__Exercise details__: Swap "Identify" for "Pinpoint" in the lines starting at the one containing "This screenshot has width=1080, height=2400." and ending at the one containing "(1137, 30).". Write those lines out again with nothing else changed.

__Collected data__:
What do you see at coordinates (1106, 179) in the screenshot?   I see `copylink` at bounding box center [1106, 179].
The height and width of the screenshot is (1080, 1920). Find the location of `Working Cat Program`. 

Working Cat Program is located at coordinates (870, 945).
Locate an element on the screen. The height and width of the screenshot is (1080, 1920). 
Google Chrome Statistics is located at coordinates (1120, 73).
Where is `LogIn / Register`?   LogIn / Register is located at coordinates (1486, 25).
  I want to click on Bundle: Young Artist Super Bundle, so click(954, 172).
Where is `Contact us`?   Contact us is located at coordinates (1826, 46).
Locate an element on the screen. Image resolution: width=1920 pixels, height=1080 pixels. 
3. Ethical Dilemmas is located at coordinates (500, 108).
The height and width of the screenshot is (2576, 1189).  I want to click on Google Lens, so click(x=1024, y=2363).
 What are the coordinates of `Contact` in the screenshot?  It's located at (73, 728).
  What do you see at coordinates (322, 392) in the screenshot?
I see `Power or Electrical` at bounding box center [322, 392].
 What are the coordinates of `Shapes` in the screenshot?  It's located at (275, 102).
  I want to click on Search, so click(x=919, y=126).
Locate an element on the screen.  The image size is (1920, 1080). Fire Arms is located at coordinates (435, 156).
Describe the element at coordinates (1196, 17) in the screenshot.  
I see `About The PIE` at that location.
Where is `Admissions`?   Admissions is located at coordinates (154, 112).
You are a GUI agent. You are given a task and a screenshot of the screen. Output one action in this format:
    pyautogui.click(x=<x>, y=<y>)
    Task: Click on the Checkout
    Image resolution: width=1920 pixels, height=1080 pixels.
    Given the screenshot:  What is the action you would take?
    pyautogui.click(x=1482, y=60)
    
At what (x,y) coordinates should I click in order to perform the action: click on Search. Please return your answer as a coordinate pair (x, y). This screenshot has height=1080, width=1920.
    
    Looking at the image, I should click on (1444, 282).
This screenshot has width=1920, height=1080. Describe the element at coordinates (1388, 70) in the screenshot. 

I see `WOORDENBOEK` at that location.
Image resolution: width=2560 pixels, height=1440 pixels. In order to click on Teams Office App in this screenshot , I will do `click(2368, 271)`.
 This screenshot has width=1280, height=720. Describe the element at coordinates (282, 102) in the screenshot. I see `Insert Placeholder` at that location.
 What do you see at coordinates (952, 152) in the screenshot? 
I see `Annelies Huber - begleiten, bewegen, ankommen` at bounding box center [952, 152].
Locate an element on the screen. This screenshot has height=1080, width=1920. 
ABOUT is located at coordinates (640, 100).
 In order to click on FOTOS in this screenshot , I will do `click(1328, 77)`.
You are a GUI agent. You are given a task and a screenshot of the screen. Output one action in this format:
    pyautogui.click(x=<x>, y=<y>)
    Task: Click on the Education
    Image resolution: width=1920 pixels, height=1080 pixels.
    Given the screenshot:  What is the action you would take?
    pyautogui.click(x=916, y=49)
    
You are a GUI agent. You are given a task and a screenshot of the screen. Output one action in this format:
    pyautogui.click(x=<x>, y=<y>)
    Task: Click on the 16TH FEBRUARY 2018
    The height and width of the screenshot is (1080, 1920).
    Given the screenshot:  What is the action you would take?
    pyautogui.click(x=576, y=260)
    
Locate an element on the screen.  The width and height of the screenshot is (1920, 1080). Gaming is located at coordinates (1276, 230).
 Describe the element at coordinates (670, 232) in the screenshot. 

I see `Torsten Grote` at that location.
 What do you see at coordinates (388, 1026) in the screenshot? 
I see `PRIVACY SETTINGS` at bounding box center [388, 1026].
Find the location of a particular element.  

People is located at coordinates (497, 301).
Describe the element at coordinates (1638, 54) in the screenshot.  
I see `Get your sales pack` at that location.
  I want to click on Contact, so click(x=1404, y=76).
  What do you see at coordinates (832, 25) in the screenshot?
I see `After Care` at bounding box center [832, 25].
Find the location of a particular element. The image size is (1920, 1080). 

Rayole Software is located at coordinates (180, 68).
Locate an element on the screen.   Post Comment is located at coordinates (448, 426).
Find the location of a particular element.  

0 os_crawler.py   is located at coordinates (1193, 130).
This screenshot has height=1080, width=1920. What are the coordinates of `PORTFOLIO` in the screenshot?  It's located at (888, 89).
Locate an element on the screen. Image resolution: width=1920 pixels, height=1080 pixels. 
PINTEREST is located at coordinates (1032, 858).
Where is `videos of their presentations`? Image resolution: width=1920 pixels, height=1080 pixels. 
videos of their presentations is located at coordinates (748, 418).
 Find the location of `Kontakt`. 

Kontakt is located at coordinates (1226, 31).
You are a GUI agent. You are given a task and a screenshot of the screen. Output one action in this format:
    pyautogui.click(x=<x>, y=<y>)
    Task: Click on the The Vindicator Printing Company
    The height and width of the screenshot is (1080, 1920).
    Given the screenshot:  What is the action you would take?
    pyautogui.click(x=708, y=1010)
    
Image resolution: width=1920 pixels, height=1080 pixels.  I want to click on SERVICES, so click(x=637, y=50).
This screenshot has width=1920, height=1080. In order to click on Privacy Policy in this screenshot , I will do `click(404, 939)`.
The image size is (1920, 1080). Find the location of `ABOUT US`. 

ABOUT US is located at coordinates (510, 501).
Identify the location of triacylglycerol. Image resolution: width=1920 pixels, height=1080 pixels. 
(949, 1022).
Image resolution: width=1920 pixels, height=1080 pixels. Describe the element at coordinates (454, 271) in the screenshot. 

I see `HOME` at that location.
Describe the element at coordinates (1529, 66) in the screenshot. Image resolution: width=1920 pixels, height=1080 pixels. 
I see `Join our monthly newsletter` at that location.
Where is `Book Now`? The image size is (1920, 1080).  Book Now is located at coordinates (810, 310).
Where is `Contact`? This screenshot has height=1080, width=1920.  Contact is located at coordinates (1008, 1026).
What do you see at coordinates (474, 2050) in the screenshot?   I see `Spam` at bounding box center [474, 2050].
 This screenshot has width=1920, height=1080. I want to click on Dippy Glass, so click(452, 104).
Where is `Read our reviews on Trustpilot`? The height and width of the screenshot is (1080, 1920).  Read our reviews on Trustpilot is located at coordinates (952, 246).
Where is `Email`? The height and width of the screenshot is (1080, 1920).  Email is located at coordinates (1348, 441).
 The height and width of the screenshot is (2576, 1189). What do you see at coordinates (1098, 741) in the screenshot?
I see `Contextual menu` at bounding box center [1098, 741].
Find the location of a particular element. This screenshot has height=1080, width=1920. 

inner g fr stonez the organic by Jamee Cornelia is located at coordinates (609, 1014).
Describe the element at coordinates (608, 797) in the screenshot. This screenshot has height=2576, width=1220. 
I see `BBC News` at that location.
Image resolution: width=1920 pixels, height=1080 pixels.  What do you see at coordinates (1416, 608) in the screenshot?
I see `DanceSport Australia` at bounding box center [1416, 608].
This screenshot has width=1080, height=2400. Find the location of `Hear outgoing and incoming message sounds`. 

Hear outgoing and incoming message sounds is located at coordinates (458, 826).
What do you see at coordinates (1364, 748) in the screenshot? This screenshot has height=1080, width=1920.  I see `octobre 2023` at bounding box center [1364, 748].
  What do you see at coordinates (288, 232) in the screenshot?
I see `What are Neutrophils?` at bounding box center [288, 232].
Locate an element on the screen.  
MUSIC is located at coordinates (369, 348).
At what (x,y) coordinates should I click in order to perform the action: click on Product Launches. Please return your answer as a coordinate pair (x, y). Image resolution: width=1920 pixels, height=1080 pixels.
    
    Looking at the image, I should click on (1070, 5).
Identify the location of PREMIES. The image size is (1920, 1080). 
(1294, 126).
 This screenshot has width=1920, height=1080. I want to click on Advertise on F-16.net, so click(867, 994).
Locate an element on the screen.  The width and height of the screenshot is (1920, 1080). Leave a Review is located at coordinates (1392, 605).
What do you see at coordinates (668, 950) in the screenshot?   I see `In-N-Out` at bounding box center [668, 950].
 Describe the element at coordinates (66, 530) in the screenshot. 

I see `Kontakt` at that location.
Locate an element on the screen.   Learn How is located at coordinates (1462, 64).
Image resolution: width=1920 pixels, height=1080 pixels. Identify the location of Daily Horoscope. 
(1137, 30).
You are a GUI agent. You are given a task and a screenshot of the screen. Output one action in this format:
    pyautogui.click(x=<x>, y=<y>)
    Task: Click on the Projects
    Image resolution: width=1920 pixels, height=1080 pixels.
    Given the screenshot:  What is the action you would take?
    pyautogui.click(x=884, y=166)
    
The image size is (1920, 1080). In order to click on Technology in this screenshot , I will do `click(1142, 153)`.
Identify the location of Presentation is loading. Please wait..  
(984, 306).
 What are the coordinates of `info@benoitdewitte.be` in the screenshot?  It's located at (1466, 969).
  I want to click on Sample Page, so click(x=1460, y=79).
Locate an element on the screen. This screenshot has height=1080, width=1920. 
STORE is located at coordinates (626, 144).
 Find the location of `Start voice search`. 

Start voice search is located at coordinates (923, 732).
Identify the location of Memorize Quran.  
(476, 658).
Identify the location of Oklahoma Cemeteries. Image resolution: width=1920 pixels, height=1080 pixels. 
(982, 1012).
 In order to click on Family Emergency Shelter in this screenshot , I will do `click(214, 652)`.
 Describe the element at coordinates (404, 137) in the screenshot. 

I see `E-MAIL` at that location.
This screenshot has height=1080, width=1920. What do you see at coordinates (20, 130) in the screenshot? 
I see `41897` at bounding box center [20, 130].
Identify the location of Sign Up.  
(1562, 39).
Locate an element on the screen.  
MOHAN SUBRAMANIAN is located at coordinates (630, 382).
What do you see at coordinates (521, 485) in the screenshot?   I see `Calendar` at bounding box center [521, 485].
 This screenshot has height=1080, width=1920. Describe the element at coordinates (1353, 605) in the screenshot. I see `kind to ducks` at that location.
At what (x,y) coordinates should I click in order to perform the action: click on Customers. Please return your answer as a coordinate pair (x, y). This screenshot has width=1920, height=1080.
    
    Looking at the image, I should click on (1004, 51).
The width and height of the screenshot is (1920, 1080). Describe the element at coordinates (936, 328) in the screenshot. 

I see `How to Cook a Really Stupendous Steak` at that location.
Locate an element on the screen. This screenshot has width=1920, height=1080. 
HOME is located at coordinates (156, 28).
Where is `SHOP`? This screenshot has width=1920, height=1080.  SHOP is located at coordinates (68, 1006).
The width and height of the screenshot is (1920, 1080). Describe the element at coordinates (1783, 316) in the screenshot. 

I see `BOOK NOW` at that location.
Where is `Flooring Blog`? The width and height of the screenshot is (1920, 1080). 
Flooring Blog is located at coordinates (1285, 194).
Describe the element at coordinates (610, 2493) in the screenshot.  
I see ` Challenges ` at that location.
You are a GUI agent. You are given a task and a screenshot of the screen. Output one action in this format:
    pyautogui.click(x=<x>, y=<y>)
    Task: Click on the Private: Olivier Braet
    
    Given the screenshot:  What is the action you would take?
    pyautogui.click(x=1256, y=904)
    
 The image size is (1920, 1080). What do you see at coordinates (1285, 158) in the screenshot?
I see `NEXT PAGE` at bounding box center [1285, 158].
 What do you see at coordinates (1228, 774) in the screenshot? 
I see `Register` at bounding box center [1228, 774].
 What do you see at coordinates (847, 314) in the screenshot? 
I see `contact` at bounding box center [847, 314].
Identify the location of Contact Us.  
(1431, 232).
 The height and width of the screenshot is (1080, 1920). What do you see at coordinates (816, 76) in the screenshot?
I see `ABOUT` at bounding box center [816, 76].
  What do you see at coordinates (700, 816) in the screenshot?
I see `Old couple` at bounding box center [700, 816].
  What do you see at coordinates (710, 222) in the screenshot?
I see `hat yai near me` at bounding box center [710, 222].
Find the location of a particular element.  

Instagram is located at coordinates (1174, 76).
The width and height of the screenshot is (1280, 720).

__Task solution__:
This screenshot has width=1080, height=2400. Find the location of `Hear outgoing and incoming message sounds`. 

Hear outgoing and incoming message sounds is located at coordinates (458, 826).
What do you see at coordinates (1364, 748) in the screenshot? This screenshot has height=1080, width=1920.  I see `octobre 2023` at bounding box center [1364, 748].
  What do you see at coordinates (288, 232) in the screenshot?
I see `What are Neutrophils?` at bounding box center [288, 232].
Locate an element on the screen.  
MUSIC is located at coordinates (369, 348).
At what (x,y) coordinates should I click in order to perform the action: click on Product Launches. Please return your answer as a coordinate pair (x, y). Image resolution: width=1920 pixels, height=1080 pixels.
    
    Looking at the image, I should click on (1070, 5).
Pinpoint the location of PREMIES. The image size is (1920, 1080). 
(1294, 126).
 This screenshot has width=1920, height=1080. I want to click on Advertise on F-16.net, so click(867, 994).
Locate an element on the screen.  The width and height of the screenshot is (1920, 1080). Leave a Review is located at coordinates (1392, 605).
What do you see at coordinates (668, 950) in the screenshot?   I see `In-N-Out` at bounding box center [668, 950].
 Describe the element at coordinates (66, 530) in the screenshot. 

I see `Kontakt` at that location.
Locate an element on the screen.   Learn How is located at coordinates (1462, 64).
Image resolution: width=1920 pixels, height=1080 pixels. Pinpoint the location of Daily Horoscope. 
(1137, 30).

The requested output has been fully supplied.